Algo más en contra de los cuidados
paliativos es el sentimiento de culpabilidad por «no haber hecho suficiente.» Suele afectar a
los allegados al paciente, y hace que el duelo sea aún más difícil y doloroso. Pongámonos en el lugar del hijo de una paciente terminal que ha decidido
renunciar al tratamiento y acudir a una unidad de cuidados
paliativos. No cabe duda de que ha sido una decisión difícil para esa paciente;
y también es seguro que su hijo habrá pasado alguna noche —o muchas—
preguntándose si es la decisión correcta, si no debería haberle insistido a su
madre para que probase algo más antes de darse por vencida…
El
remordimiento por no haber hecho algo más es un sentimiento terrible. Pero a
veces es necesario distinguir entre
cantidad y calidad. Tal vez se podrían haber hecho
más cosas por un paciente, haberle sometido a más cirugías o tratamientos, pero
¿habría mejorado eso su calidad de vida durante el final? En la mayoría de los
casos, no. El camino más seguro para tener —dentro de lo que cabe— un final
feliz es aquel que no hay que recorrer en solitario. Aquel que está iluminado,
pero que no niega las sombras. Aquel en el que el viajero está acompañado por
personas que realmente se preocupan por él y su dolor, y que le darán consuelo
hasta el final. Aquel camino, en definitiva, que ofrecen los cuidados paliativos.
Todo lo dicho anteriormente va encaminado a demostrar que los cuidados paliativos tienen mucha más importancia de la que se les da en la actualidad. Según Elizabeth Kübler-Ross, «morir no debe significar nunca padecer el dolor. En la actualidad la medicina cuenta con medios adecuados para impedir el sufrimiento de los enfermos moribundos. Si ellos no sufren, si están instalados cómodamente, si son cuidados con cariño y si se tiene el coraje de llevarlos a sus casas —a todos, en la medida de lo posible—, entonces nadie protestará frente a la muerte.» Este es el enfoque que le dan los cuidados paliativos al final de la vida.
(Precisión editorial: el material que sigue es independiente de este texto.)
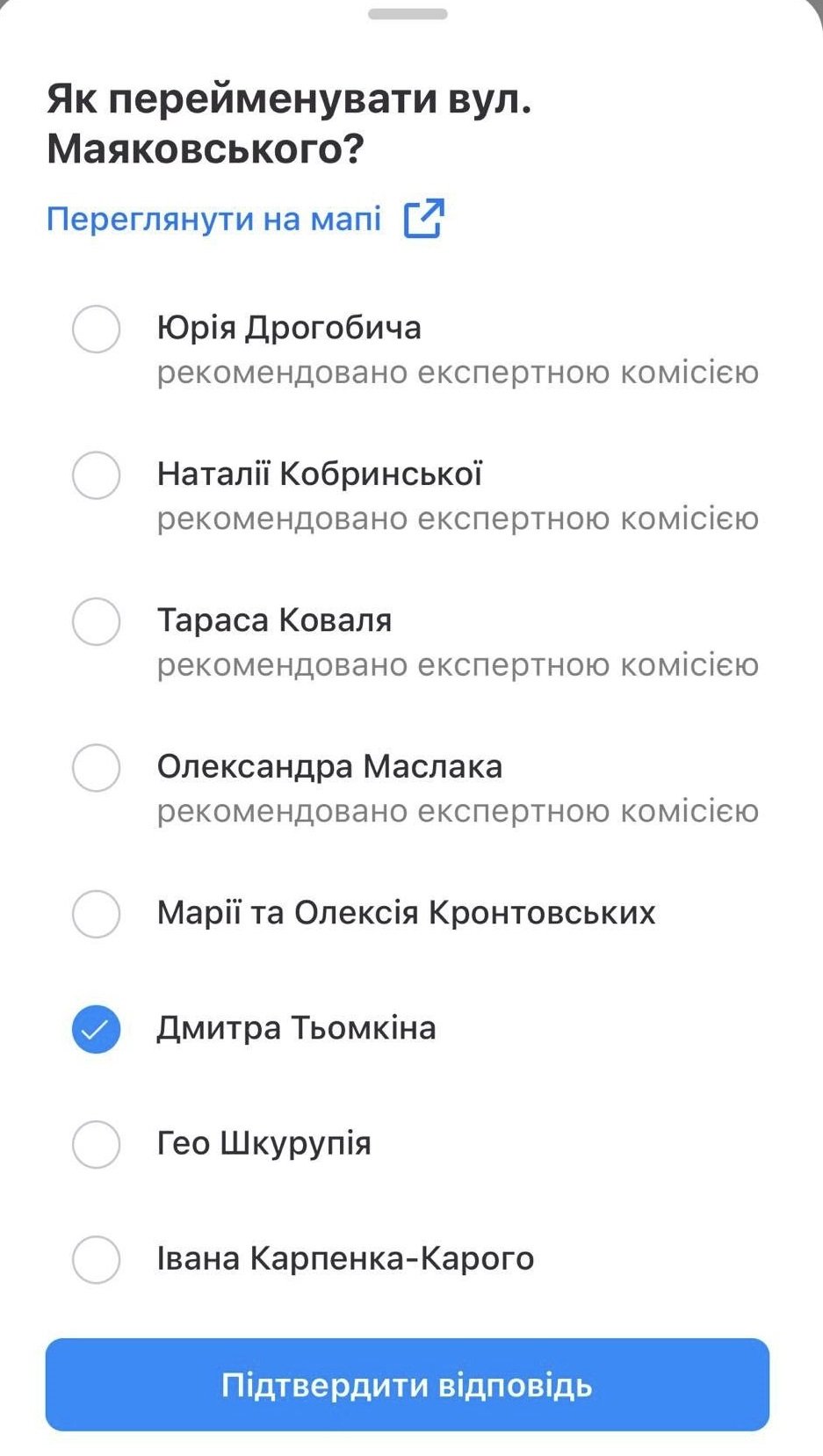Select Марії та Олексія Кронтовських radio button
The image size is (823, 1456).
coord(96,913)
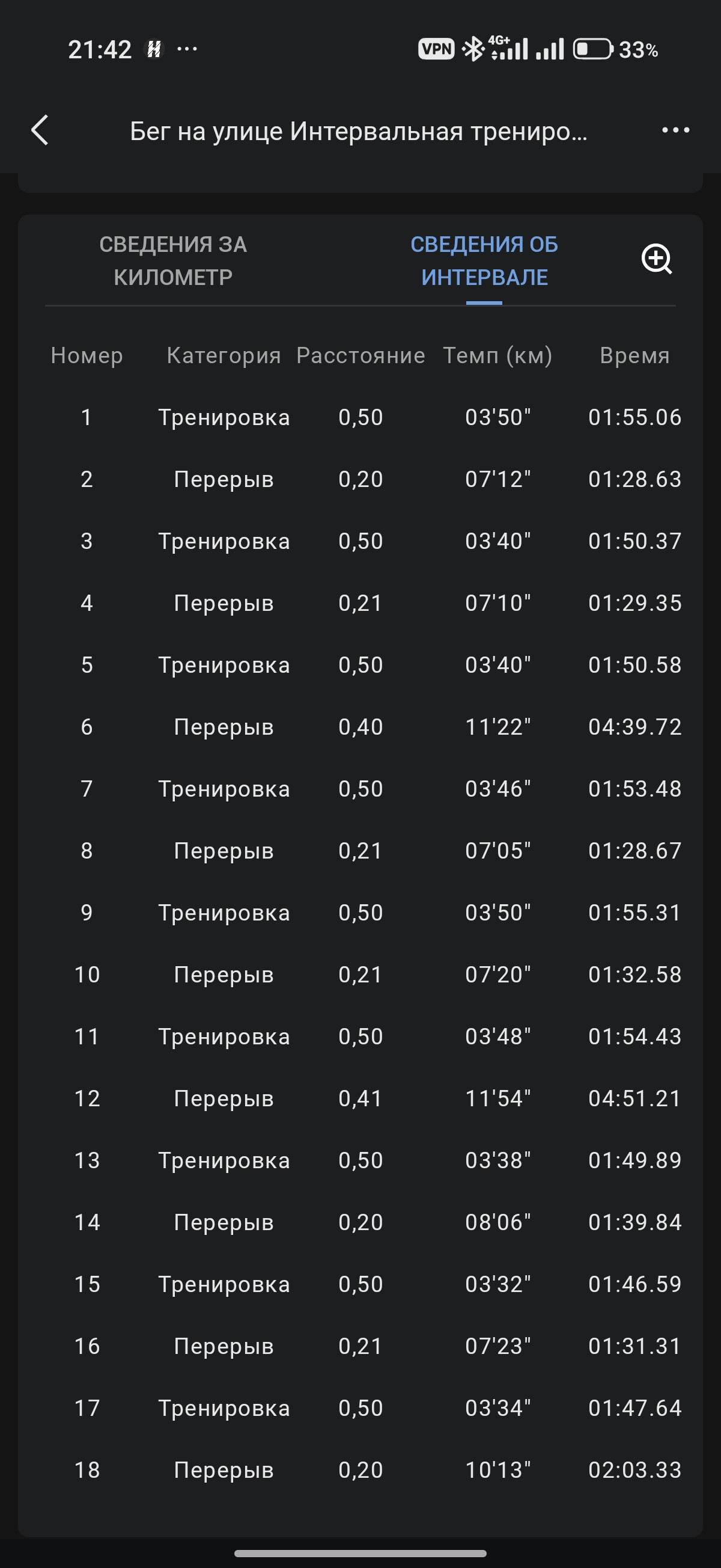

Aunque es duro mirar a la muerte a la cara, debemos recordar que no tenemos que hacerlo solos; y quien reúna sus fuerzas para pedir ayuda y aceptar la muerte descubrirá el valor del consejo de Marco Aurelio: «no desdeñes la muerte; antes bien, acógela gustosamente, en la convicción de que esta también es una de las cosas que la naturaleza quiere».